The definitions in each individual “workflow” extract information from each individual image. You must define “inputs” and “depends” so that the extraction script can locate the image you want to extract data from (it does not necessarily have to be the final image, though it generally is). In the arguments section, you define a list of the numeric information you want to extract. For an example of all arguments you can specify, look at the ih-extract script. If you specify “histogram-bin” for a particular imtype, the “–colors” options is added automatically. Additionally, there are multiple ways to extract dimensions from an image. If you pass the “–dimensions” argument to the image, the dimensions are simply calculated as the height and width of the final processed images. Alternative, you can extract dimensions with reference to a region of interest by using the “–dimfromroi” argument. The “–dimfromroi” argument can either by a path to an absolute roi file (as seen in the fluorescence workflow) or it can be an intermediate output roi from the actually processing workflow (as seen in the rgbsv workflow).

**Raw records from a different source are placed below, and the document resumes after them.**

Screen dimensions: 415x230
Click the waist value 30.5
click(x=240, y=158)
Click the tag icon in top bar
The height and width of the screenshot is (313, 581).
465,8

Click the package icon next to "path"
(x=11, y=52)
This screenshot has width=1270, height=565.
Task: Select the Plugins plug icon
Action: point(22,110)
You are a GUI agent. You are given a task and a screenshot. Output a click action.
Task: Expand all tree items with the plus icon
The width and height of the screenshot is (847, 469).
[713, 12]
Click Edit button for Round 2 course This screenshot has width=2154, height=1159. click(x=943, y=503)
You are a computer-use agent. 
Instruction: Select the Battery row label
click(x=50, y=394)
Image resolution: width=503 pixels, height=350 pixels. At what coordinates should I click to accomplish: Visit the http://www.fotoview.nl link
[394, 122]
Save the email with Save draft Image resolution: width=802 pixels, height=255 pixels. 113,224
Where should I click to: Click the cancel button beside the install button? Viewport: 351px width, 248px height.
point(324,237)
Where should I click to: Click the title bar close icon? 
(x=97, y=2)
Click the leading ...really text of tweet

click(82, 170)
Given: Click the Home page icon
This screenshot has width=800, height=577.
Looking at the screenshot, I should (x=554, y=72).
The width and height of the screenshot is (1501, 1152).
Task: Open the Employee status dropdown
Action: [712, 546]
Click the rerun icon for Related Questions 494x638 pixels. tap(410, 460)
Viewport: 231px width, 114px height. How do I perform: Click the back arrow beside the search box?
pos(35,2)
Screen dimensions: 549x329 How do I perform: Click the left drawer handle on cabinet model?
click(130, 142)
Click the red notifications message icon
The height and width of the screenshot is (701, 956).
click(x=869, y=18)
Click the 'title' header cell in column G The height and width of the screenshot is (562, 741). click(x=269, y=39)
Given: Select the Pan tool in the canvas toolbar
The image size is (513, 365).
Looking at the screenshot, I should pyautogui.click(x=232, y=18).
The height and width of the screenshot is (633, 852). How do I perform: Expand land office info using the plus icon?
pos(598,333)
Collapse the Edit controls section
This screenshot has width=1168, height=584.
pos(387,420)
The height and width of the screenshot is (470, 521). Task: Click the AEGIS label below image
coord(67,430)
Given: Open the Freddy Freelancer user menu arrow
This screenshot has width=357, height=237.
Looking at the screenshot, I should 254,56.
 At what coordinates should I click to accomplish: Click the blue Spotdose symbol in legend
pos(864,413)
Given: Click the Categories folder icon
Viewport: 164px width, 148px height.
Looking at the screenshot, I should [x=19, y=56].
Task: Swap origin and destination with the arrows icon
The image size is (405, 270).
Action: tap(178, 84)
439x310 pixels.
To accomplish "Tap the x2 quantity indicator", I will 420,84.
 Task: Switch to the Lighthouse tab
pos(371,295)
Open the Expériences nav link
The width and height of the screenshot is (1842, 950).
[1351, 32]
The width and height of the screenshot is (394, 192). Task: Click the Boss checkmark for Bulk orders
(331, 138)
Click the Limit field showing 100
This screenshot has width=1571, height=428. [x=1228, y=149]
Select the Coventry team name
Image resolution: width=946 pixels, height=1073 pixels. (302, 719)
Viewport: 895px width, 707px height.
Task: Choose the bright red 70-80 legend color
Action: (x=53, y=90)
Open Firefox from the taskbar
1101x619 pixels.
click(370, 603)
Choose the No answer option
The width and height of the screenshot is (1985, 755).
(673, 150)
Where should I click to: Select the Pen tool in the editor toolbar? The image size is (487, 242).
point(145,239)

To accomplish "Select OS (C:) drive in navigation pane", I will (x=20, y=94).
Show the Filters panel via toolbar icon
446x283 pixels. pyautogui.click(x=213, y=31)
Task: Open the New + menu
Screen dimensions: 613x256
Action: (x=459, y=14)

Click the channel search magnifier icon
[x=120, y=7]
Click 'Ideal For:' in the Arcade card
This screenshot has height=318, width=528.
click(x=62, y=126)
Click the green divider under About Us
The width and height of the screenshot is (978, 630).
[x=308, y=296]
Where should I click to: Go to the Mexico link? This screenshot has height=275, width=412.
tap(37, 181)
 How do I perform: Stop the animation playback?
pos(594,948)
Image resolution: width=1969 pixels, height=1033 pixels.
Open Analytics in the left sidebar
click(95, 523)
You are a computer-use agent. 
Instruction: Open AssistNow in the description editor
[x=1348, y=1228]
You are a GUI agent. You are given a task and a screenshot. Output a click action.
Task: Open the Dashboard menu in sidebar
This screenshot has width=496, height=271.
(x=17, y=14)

Finally, to actually generate your workflow, use the ih-run command. Run this command from your top level folder that was generated by the ih-setup command.

ih-run


This will combine the information in your configuration file, workflow definition file, and image database to create the necessary files for a pegasus workflow. Additionally, before creating the workflow, it validates arguments and dependencies in your workflow. Use –validate to run in validate only mode to help debug your workflow as you create it. Depending on how many input images, it may take a while for ih-run to write the necessary submission files.

Submission¶

Upon sucessful completion of ih-run, a date and timestamped folder should be created in your top level folder. Your setup should now look like this:

awesome_project/
date-timestamp/
input/
imgproc/
-conf.rc
-extract.dax
-map.rc
-notify.sh
-remove.sh
-sites.xml
-status.sh
-submit.sh
-workflow.dax
rawfiles/
templates/
output/
-output.db
work/
input/
-config.json
-crawl.json
-images.db
-imgproc.json
-stats.json


The work directory is where actual processing is done – but initially starts empty. The output folder starts only with the output database, but contains no images to start with. The input folder contains a copy of your submitted templates in the templates folder, and a copy of all non-image raw-input files in the rawfiles folder. Finally, within the imgproc folder are the actual files required to submit a pegasus workflow. All you need to do to submit is execute the submit.sh script. This will launch your workflow, as well as creating a status.sh script for easy monitoring, and a remove.sh script if you want to remove your workflow. If there are other pegasus errors you may need to adjust your configuration.